(Items):

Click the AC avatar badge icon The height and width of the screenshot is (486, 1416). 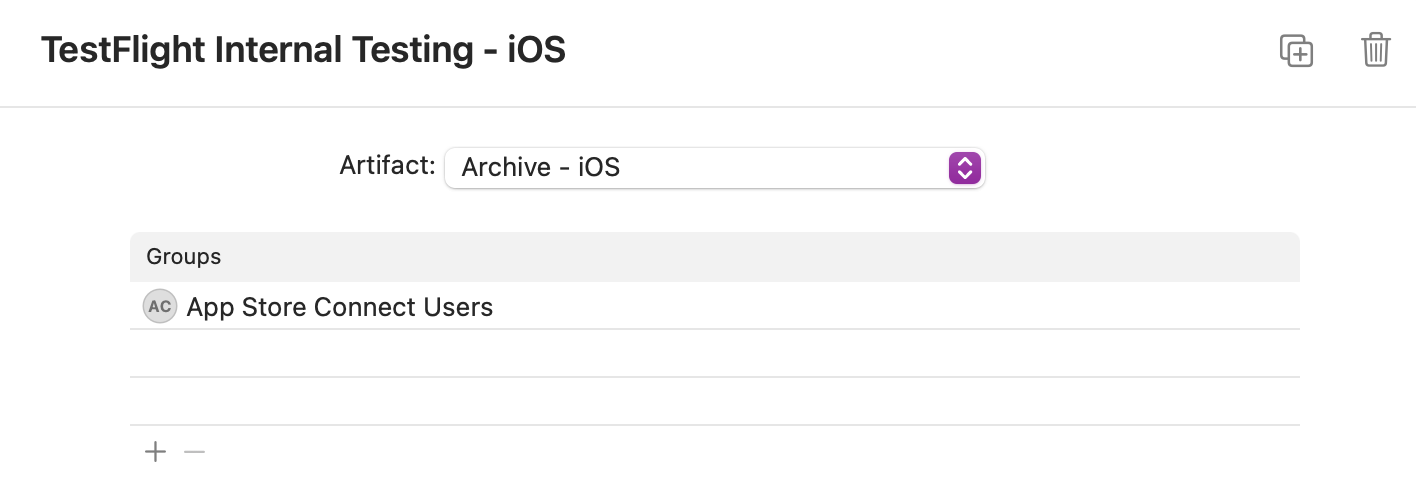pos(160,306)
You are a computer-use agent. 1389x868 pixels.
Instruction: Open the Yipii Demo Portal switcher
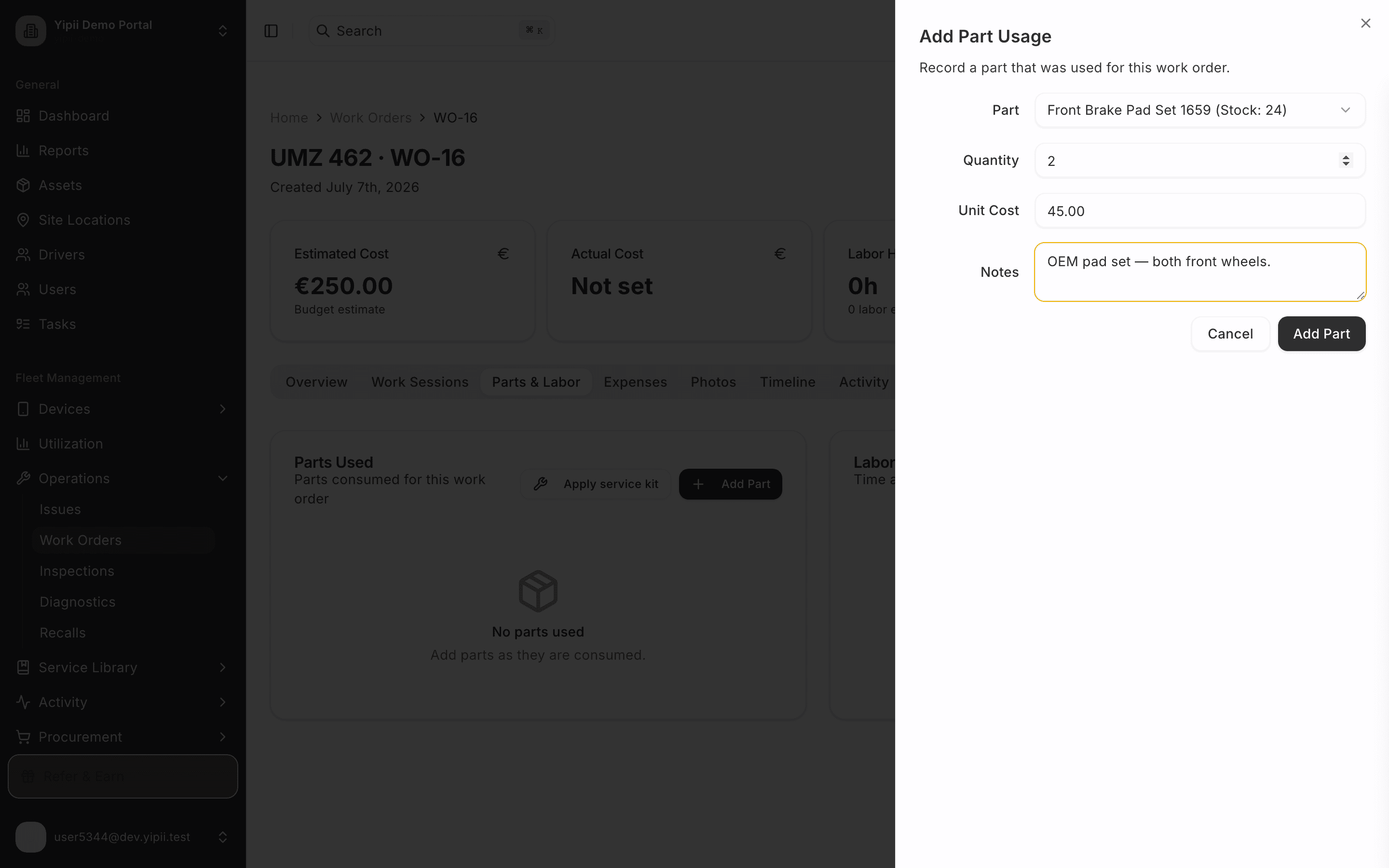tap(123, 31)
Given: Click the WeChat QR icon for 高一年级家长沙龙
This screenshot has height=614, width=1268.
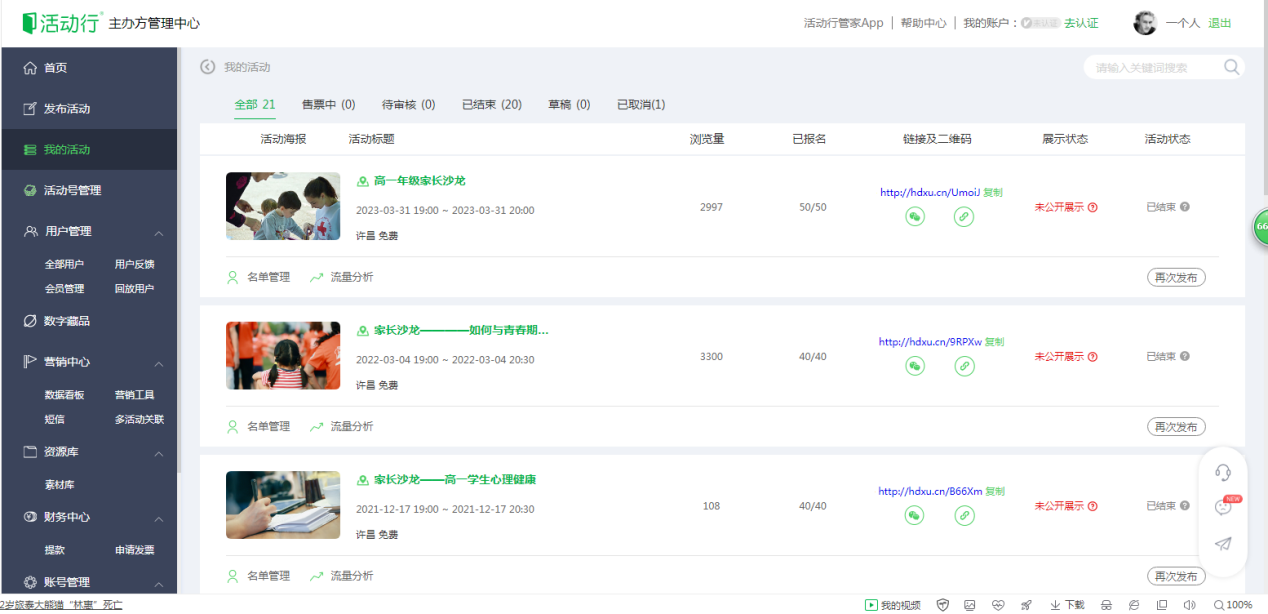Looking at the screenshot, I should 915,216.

(Written problem): Turn the records, from the line with "You are a computer-use" through the end of the records, into a numbered list with one line per item, leaving out blank lines and the pictures.

(Answer to the exercise):
1. You are a computer-use agent. 1389x868 pixels.
2. Instruction: Open the Yipii Demo Portal switcher
3. tap(123, 31)
4. Given: Click the WeChat QR icon for 高一年级家长沙龙
5. This screenshot has height=614, width=1268.
6. Looking at the screenshot, I should 915,216.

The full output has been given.